TASK DIRECTIONS:
From the first line to the last, retype the listing without any alteration.

RECORDS PROVIDED:
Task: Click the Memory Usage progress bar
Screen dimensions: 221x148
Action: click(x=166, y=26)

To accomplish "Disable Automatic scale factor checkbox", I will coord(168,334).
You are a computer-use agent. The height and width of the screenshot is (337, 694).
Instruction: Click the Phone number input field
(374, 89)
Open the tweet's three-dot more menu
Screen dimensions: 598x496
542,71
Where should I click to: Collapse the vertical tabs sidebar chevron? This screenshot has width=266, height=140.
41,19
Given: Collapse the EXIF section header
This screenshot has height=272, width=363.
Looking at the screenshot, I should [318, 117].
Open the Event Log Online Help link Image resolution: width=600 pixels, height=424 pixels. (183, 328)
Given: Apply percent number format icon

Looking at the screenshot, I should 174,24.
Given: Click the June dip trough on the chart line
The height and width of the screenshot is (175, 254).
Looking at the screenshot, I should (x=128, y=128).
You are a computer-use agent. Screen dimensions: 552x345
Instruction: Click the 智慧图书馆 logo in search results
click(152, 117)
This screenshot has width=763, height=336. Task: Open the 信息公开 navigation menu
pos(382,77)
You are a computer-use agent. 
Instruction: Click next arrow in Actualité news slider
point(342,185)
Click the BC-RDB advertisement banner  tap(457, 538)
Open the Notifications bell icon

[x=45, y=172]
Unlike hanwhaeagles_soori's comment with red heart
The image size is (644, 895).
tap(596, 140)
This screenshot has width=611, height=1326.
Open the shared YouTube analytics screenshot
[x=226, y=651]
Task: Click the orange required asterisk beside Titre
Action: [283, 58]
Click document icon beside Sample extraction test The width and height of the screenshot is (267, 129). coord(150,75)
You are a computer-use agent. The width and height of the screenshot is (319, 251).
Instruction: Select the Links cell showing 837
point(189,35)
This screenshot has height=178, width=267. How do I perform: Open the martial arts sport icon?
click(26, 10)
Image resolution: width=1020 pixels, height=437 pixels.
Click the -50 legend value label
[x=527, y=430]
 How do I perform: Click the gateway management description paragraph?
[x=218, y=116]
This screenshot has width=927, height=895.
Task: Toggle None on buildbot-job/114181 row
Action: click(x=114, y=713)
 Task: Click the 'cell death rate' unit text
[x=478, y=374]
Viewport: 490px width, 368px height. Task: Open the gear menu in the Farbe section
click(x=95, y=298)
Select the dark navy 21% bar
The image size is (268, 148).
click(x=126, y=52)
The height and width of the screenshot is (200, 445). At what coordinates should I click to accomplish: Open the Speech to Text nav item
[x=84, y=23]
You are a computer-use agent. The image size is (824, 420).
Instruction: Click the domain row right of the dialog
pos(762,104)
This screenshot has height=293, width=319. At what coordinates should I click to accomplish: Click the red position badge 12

SOLUTION TO THE PROBLEM:
Task: Click the Memory Usage progress bar
Screen dimensions: 221x148
Action: click(x=166, y=26)

To accomplish "Disable Automatic scale factor checkbox", I will coord(168,334).
You are a computer-use agent. The height and width of the screenshot is (337, 694).
Instruction: Click the Phone number input field
(374, 89)
Open the tweet's three-dot more menu
Screen dimensions: 598x496
542,71
Where should I click to: Collapse the vertical tabs sidebar chevron? This screenshot has width=266, height=140.
41,19
Given: Collapse the EXIF section header
This screenshot has height=272, width=363.
Looking at the screenshot, I should [318, 117].
Open the Event Log Online Help link Image resolution: width=600 pixels, height=424 pixels. (183, 328)
Given: Apply percent number format icon

Looking at the screenshot, I should 174,24.
Given: Click the June dip trough on the chart line
The height and width of the screenshot is (175, 254).
Looking at the screenshot, I should (x=128, y=128).
You are a computer-use agent. Screen dimensions: 552x345
Instruction: Click the 智慧图书馆 logo in search results
click(152, 117)
This screenshot has width=763, height=336. Task: Open the 信息公开 navigation menu
pos(382,77)
You are a computer-use agent. 
Instruction: Click next arrow in Actualité news slider
point(342,185)
Click the BC-RDB advertisement banner  tap(457, 538)
Open the Notifications bell icon

[x=45, y=172]
Unlike hanwhaeagles_soori's comment with red heart
The image size is (644, 895).
tap(596, 140)
This screenshot has width=611, height=1326.
Open the shared YouTube analytics screenshot
[x=226, y=651]
Task: Click the orange required asterisk beside Titre
Action: [283, 58]
Click document icon beside Sample extraction test The width and height of the screenshot is (267, 129). coord(150,75)
You are a computer-use agent. The width and height of the screenshot is (319, 251).
Instruction: Select the Links cell showing 837
point(189,35)
This screenshot has height=178, width=267. How do I perform: Open the martial arts sport icon?
click(26, 10)
Image resolution: width=1020 pixels, height=437 pixels.
Click the -50 legend value label
[x=527, y=430]
 How do I perform: Click the gateway management description paragraph?
[x=218, y=116]
This screenshot has width=927, height=895.
Task: Toggle None on buildbot-job/114181 row
Action: click(x=114, y=713)
 Task: Click the 'cell death rate' unit text
[x=478, y=374]
Viewport: 490px width, 368px height. Task: Open the gear menu in the Farbe section
click(x=95, y=298)
Select the dark navy 21% bar
The image size is (268, 148).
click(x=126, y=52)
The height and width of the screenshot is (200, 445). At what coordinates should I click to accomplish: Open the Speech to Text nav item
[x=84, y=23]
You are a computer-use agent. The image size is (824, 420).
Instruction: Click the domain row right of the dialog
pos(762,104)
This screenshot has height=293, width=319. At what coordinates should I click to accomplish: Click the red position badge 12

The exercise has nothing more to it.